WHAT YOU HAVE TO DO:
Reproduce the items below, replacing "Report button" with "Send button" and leaving everything else unchanged.
-- DATA PROVIDED start --
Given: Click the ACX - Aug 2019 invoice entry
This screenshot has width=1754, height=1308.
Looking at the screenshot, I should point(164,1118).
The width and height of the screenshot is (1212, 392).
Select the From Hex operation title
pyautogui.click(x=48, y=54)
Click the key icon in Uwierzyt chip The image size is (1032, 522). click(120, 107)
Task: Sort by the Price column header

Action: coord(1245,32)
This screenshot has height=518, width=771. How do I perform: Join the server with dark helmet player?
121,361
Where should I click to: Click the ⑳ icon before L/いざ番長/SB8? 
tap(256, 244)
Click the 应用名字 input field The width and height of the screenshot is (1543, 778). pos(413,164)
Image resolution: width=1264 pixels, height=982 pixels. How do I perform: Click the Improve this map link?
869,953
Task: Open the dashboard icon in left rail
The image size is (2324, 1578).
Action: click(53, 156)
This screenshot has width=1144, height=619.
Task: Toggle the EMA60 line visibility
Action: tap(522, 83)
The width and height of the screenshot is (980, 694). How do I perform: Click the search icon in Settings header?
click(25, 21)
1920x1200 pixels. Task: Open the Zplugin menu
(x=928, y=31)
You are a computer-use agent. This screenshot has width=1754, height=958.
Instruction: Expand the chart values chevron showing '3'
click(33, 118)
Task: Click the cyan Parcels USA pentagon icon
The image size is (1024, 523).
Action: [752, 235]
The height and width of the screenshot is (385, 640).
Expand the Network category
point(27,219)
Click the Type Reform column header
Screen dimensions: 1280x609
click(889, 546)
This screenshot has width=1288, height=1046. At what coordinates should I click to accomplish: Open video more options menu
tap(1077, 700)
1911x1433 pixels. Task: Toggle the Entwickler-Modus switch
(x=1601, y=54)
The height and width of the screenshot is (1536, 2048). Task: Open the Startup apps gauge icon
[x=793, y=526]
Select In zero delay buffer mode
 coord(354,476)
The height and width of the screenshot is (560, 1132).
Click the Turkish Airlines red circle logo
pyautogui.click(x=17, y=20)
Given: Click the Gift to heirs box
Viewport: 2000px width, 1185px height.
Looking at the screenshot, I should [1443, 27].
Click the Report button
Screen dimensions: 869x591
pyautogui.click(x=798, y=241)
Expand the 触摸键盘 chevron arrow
-- DATA PROVIDED end --
ANSWER FOR THIS EXERCISE:
Given: Click the ACX - Aug 2019 invoice entry
This screenshot has width=1754, height=1308.
Looking at the screenshot, I should point(164,1118).
The width and height of the screenshot is (1212, 392).
Select the From Hex operation title
pyautogui.click(x=48, y=54)
Click the key icon in Uwierzyt chip The image size is (1032, 522). click(120, 107)
Task: Sort by the Price column header

Action: coord(1245,32)
This screenshot has height=518, width=771. How do I perform: Join the server with dark helmet player?
121,361
Where should I click to: Click the ⑳ icon before L/いざ番長/SB8? 
tap(256, 244)
Click the 应用名字 input field The width and height of the screenshot is (1543, 778). pos(413,164)
Image resolution: width=1264 pixels, height=982 pixels. How do I perform: Click the Improve this map link?
869,953
Task: Open the dashboard icon in left rail
The image size is (2324, 1578).
Action: click(53, 156)
This screenshot has width=1144, height=619.
Task: Toggle the EMA60 line visibility
Action: tap(522, 83)
The width and height of the screenshot is (980, 694). How do I perform: Click the search icon in Settings header?
click(25, 21)
1920x1200 pixels. Task: Open the Zplugin menu
(x=928, y=31)
You are a computer-use agent. This screenshot has width=1754, height=958.
Instruction: Expand the chart values chevron showing '3'
click(33, 118)
Task: Click the cyan Parcels USA pentagon icon
The image size is (1024, 523).
Action: [752, 235]
The height and width of the screenshot is (385, 640).
Expand the Network category
point(27,219)
Click the Type Reform column header
Screen dimensions: 1280x609
click(889, 546)
This screenshot has width=1288, height=1046. At what coordinates should I click to accomplish: Open video more options menu
tap(1077, 700)
1911x1433 pixels. Task: Toggle the Entwickler-Modus switch
(x=1601, y=54)
The height and width of the screenshot is (1536, 2048). Task: Open the Startup apps gauge icon
[x=793, y=526]
Select In zero delay buffer mode
 coord(354,476)
The height and width of the screenshot is (560, 1132).
Click the Turkish Airlines red circle logo
pyautogui.click(x=17, y=20)
Given: Click the Gift to heirs box
Viewport: 2000px width, 1185px height.
Looking at the screenshot, I should [1443, 27].
Click the Send button
Screen dimensions: 869x591
pyautogui.click(x=798, y=241)
Expand the 触摸键盘 chevron arrow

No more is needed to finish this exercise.